* **AUFGABE A**
Geben Sie aus den bereitgestellten Zeilen den Abschnitt unverändert wieder, der mit der Zeile beginnt, die „Close the WebClient Properties dialog“ enthält, und bis zum Ende der Zeilen reicht. Beide Enden sind eingeschlossen.

0.514.126.81 (Stand am 1. Juni 2008)
0.514.126.81
AS 2008 4065
Übersetzung1
Abkommen
zwischen der Schweizerischen Eidgenossenschaft
und der Europäischen Union über die Sicherheitsverfahren für den Austausch von Verschlusssachen
Abgeschlossen am 28. April 2008
In Kraft getreten durch Notenaustausch am 1. Juni 2008
(Stand am 1. Juni 2008)
Die Schweizerische Eidgenossenschaft
und
die Europäische Union,
nachstehend «EU» genannt,
vertreten durch den Vorsitz des Rates der Europäischen Union,
nachstehend «die Vertragsparteien» genannt,
in der Erwägung, dass die Schweizerische Eidgenossenschaft und die EU das gleiche Ziel verfolgen, ihre eigene Sicherheit auf jede Weise zu stärken und ihren Bürgern in einem Raum der Sicherheit ein hohes Mass an Sicherheit zu bieten,
in der Erwägung, dass die Schweizerische Eidgenossenschaft und die EU darin übereinstimmen, dass sie eine gegenseitige Konsultation und eine Zusammenarbeit in Fragen von gemeinsamem Interesse im Bereich der Sicherheit entwickeln sollten,
in der Erwägung, dass in diesem Zusammenhang daher ein ständiger Bedarf besteht, Verschlusssachen zwischen der Schweizerischen Eidgenossenschaft und der EU auszutauschen,
in Anerkennung dessen, dass eine umfassende und wirksame Konsultation und Zusammenarbeit den Zugang zu als Verschlusssachen eingestuften Informationen und als Verschlusssache eingestuftem Material der Schweizerischen Eidgenossenschaft und der EU sowie den Austausch solcher Informationen und damit zusammenhängenden Materials zwischen der Schweizerischen Eidgenossenschaft und der EU erfordern kann,
in dem Bewusstsein, dass ein solcher Zugang zu als Verschlusssachen eingestuften Informationen und damit zusammenhängendem Material und der Austausch solcher Informationen und solchen Materials geeignete Geheimschutzmassnahmen erforderlich machen –
sind wie folgt übereingekommen:
Zur Verwirklichung des Ziels der Vertragsparteien, ihre Sicherheit auf jede Weise zu stärken, findet dieses Abkommen Anwendung auf als Verschlusssachen eingestufte Informationen bzw. als Verschlusssache eingestuftes Material jeder Form, die (das) von den Vertragsparteien bereitgestellt oder zwischen den Vertragsparteien ausgetauscht werden (wird).

* **BEREITGESTELLTE DATEN**
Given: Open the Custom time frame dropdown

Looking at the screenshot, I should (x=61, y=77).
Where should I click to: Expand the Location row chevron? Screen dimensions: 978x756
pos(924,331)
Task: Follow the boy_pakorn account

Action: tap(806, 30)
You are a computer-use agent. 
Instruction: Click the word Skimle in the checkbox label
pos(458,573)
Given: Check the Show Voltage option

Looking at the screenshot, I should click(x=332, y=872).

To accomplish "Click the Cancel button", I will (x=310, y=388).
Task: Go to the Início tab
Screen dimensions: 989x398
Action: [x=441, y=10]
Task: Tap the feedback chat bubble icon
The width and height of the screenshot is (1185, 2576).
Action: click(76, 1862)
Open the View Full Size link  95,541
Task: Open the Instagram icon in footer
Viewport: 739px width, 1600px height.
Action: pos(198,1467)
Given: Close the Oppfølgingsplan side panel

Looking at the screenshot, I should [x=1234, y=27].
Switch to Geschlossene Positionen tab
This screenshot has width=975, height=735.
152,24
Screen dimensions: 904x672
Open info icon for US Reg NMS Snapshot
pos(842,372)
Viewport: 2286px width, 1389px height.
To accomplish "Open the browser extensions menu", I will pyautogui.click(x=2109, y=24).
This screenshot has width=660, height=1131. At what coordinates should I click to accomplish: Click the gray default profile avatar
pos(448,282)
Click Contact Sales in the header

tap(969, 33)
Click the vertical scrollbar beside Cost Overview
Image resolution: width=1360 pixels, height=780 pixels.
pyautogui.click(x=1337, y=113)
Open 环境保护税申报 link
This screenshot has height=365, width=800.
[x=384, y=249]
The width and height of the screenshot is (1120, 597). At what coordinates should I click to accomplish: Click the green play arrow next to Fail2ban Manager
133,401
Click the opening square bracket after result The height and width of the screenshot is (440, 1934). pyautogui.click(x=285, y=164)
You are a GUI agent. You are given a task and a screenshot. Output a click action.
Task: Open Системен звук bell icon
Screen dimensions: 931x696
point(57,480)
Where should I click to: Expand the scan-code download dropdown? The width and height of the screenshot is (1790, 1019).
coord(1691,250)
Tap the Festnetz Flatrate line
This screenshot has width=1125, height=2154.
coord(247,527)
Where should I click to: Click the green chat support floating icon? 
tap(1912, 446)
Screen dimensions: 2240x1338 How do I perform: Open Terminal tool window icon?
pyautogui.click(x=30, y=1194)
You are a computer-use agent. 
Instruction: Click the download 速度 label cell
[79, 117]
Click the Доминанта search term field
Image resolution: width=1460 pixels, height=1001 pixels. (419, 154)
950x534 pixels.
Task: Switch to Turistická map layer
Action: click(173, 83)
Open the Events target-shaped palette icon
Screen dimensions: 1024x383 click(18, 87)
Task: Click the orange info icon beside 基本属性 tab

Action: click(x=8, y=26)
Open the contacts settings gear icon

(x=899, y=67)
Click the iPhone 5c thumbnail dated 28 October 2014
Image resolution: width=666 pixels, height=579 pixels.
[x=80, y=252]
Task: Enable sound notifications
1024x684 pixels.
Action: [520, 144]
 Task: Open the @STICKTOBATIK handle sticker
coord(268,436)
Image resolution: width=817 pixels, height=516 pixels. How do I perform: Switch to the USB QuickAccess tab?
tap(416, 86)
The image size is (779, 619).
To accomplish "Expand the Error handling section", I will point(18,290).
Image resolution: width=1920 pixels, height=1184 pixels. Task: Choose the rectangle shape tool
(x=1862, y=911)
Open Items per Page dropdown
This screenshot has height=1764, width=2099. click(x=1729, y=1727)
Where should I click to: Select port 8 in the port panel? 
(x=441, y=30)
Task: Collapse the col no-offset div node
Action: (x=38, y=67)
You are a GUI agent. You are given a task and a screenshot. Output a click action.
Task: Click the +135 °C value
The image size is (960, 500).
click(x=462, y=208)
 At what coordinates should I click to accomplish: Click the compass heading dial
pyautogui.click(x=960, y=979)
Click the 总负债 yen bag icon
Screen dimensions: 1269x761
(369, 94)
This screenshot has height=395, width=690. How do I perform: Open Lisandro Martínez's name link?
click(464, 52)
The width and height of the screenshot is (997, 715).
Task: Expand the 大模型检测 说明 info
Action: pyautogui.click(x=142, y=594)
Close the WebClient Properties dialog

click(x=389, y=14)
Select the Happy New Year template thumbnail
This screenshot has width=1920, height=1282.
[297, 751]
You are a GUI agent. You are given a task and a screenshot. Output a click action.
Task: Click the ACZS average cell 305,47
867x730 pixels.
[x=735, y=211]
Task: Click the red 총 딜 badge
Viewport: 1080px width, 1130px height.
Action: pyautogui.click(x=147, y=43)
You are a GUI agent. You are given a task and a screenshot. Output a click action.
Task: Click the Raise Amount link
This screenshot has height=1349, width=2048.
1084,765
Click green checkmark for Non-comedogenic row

* **AUFGABE B**
Führen Sie alle Feststellungen auf, die im obigen Auszug aus dem Abkommen mit den Worten „in der Erwägung, dass“ eingeleitet werden.

* **ÜBUNGSERGEBNIS A**
Close the WebClient Properties dialog

click(x=389, y=14)
Select the Happy New Year template thumbnail
This screenshot has width=1920, height=1282.
[297, 751]
You are a GUI agent. You are given a task and a screenshot. Output a click action.
Task: Click the ACZS average cell 305,47
867x730 pixels.
[x=735, y=211]
Task: Click the red 총 딜 badge
Viewport: 1080px width, 1130px height.
Action: pyautogui.click(x=147, y=43)
You are a GUI agent. You are given a task and a screenshot. Output a click action.
Task: Click the Raise Amount link
This screenshot has height=1349, width=2048.
1084,765
Click green checkmark for Non-comedogenic row

* **ÜBUNGSERGEBNIS B**
1. Die Schweizerische Eidgenossenschaft und die EU verfolgen das gleiche Ziel, ihre eigene Sicherheit auf jede Weise zu stärken und ihren Bürgern in einem Raum der Sicherheit ein hohes Mass an Sicherheit zu bieten.
2. Die Schweizerische Eidgenossenschaft und die EU stimmen darin überein, dass sie eine gegenseitige Konsultation und eine Zusammenarbeit in Fragen von gemeinsamem Interesse im Bereich der Sicherheit entwickeln sollten.
3. In diesem Zusammenhang besteht daher ein ständiger Bedarf, Verschlusssachen zwischen der Schweizerischen Eidgenossenschaft und der EU auszutauschen.